### What to do:
Given the entries that follow, write out exactly the lines starting at the one containing "Click the 查找参会者 search field" and ending at the one containing "Given: Click the notification bell icon", both ends included, and only those.

### Information shown:

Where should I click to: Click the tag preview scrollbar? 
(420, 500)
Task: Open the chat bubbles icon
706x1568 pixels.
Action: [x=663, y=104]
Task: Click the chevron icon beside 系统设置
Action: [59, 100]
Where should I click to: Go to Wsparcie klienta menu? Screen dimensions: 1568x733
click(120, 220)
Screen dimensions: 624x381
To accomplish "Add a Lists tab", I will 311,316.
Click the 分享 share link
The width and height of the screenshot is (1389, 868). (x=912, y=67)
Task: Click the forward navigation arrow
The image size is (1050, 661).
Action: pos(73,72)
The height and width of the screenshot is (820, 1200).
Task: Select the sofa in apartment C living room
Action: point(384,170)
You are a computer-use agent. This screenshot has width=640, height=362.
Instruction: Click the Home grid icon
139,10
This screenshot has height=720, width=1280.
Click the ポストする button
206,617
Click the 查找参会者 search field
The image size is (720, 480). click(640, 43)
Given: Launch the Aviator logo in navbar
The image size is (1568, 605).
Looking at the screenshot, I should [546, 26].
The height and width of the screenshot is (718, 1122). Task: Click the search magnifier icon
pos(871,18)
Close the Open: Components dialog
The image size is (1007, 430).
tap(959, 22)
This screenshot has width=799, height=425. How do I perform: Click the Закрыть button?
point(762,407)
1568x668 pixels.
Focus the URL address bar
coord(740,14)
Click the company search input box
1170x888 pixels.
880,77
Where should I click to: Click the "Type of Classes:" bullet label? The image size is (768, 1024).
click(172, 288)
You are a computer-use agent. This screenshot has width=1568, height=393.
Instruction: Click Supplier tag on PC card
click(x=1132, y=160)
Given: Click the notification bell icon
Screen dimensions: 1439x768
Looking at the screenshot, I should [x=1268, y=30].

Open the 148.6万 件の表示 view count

### Exercise output:
Click the 查找参会者 search field
The image size is (720, 480). click(640, 43)
Given: Launch the Aviator logo in navbar
The image size is (1568, 605).
Looking at the screenshot, I should [546, 26].
The height and width of the screenshot is (718, 1122). Task: Click the search magnifier icon
pos(871,18)
Close the Open: Components dialog
The image size is (1007, 430).
tap(959, 22)
This screenshot has width=799, height=425. How do I perform: Click the Закрыть button?
point(762,407)
1568x668 pixels.
Focus the URL address bar
coord(740,14)
Click the company search input box
1170x888 pixels.
880,77
Where should I click to: Click the "Type of Classes:" bullet label? The image size is (768, 1024).
click(172, 288)
You are a computer-use agent. This screenshot has width=1568, height=393.
Instruction: Click Supplier tag on PC card
click(x=1132, y=160)
Given: Click the notification bell icon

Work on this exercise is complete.